» **Task to carry out**: Line by line, print the records exactly.

» **Records provided**:
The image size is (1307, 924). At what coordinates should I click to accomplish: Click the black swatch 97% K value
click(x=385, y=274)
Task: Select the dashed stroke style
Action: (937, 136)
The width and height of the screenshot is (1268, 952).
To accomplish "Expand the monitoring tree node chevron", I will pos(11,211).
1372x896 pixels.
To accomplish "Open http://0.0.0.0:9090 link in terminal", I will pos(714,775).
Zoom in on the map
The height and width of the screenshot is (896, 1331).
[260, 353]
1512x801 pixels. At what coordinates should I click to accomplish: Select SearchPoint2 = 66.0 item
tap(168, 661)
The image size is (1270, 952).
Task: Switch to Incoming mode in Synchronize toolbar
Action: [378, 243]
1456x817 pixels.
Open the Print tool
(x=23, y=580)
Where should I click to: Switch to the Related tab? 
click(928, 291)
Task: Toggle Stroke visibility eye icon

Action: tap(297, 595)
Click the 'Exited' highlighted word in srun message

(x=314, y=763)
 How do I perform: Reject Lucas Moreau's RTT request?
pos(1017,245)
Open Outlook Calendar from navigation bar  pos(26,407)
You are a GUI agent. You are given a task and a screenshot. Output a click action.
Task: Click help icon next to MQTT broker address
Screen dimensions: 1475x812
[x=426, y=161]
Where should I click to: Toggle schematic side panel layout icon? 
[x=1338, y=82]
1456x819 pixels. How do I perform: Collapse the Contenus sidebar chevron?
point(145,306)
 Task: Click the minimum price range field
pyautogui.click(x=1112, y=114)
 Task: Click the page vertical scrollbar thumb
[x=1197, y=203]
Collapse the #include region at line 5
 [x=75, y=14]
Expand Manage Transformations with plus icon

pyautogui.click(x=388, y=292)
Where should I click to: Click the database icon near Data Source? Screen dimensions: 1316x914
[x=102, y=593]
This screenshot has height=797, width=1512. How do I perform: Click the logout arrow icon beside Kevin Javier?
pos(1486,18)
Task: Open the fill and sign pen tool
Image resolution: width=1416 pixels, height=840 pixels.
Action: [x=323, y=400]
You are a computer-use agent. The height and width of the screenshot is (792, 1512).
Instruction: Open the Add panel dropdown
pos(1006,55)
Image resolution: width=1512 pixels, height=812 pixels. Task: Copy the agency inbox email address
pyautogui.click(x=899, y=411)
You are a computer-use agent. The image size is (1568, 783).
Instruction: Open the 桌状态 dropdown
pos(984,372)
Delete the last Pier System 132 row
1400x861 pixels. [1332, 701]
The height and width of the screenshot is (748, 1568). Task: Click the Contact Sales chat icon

» **Completed exercise**:
The image size is (1307, 924). At what coordinates should I click to accomplish: Click the black swatch 97% K value
click(x=385, y=274)
Task: Select the dashed stroke style
Action: (937, 136)
The width and height of the screenshot is (1268, 952).
To accomplish "Expand the monitoring tree node chevron", I will pos(11,211).
1372x896 pixels.
To accomplish "Open http://0.0.0.0:9090 link in terminal", I will pos(714,775).
Zoom in on the map
The height and width of the screenshot is (896, 1331).
[260, 353]
1512x801 pixels. At what coordinates should I click to accomplish: Select SearchPoint2 = 66.0 item
tap(168, 661)
The image size is (1270, 952).
Task: Switch to Incoming mode in Synchronize toolbar
Action: [378, 243]
1456x817 pixels.
Open the Print tool
(x=23, y=580)
Where should I click to: Switch to the Related tab? 
click(928, 291)
Task: Toggle Stroke visibility eye icon

Action: tap(297, 595)
Click the 'Exited' highlighted word in srun message

(x=314, y=763)
 How do I perform: Reject Lucas Moreau's RTT request?
pos(1017,245)
Open Outlook Calendar from navigation bar  pos(26,407)
You are a GUI agent. You are given a task and a screenshot. Output a click action.
Task: Click help icon next to MQTT broker address
Screen dimensions: 1475x812
[x=426, y=161]
Where should I click to: Toggle schematic side panel layout icon? 
[x=1338, y=82]
1456x819 pixels. How do I perform: Collapse the Contenus sidebar chevron?
point(145,306)
 Task: Click the minimum price range field
pyautogui.click(x=1112, y=114)
 Task: Click the page vertical scrollbar thumb
[x=1197, y=203]
Collapse the #include region at line 5
 [x=75, y=14]
Expand Manage Transformations with plus icon

pyautogui.click(x=388, y=292)
Where should I click to: Click the database icon near Data Source? Screen dimensions: 1316x914
[x=102, y=593]
This screenshot has height=797, width=1512. How do I perform: Click the logout arrow icon beside Kevin Javier?
pos(1486,18)
Task: Open the fill and sign pen tool
Image resolution: width=1416 pixels, height=840 pixels.
Action: [x=323, y=400]
You are a computer-use agent. The height and width of the screenshot is (792, 1512).
Instruction: Open the Add panel dropdown
pos(1006,55)
Image resolution: width=1512 pixels, height=812 pixels. Task: Copy the agency inbox email address
pyautogui.click(x=899, y=411)
You are a computer-use agent. The image size is (1568, 783).
Instruction: Open the 桌状态 dropdown
pos(984,372)
Delete the last Pier System 132 row
1400x861 pixels. [1332, 701]
The height and width of the screenshot is (748, 1568). Task: Click the Contact Sales chat icon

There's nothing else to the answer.